This made Sabrina very sad, and rightfully so. But Daniel was experiencing something he had never truly known before. Daniel was filled with rage.
“What?” he snapped at his wife.
Sabrina took a step back, alarmed by his tone. “Nothing, Daniel. I just . . .”
Pastor Charlie, sensing that the moment was about to spin out of control, leaned back on the sofa and said, “Sabrina has told me about the . . . other things that the two of you have been experiencing.”
Again, Daniel’s accusatory scowl flashed to his wife. She dodged his stare, lowering her head and fumbling with an errant thread dangling from her blouse.
“Daniel,” Pastor Charlie continued, “whatever’s going on, you can talk to me. You know that.”
“Nothing’s going on,” Daniel insisted. He did not care if the words rang true.
“So you haven’t heard noises?” the minister asked. “You haven’t seen anything strange in the past few months? You haven’t felt as if something is in the house with you?”
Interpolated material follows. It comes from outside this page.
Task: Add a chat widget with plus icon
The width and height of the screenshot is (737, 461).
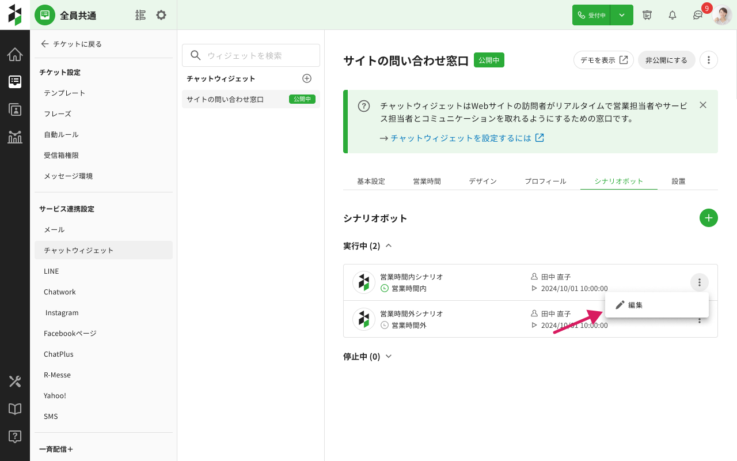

“No. Nothing. We’ve been completely alone.”
“Is that how you feel? Alone?”
No response.
“Have you prayed?”
“Why would I?” Daniel asked coldly.
The concern on Pastor Charlie’s face was clear. He was not used to hearing such bleak thoughts from this once happy-go-lucky man.
“Because you’re in pain,” Pastor Charlie suggested. “Because you’ve experienced a great loss.”
“And what is God going to do about that?” Daniel asked. His palms were beginning to sweat. He wiped them on his pant legs as he inched forward in his seat. “Is He going to give her back? Is He going to take my daughter and uncrush her skull? Unbreak her bones? Take her beautiful face and patch it back together like a goddamn quilt?”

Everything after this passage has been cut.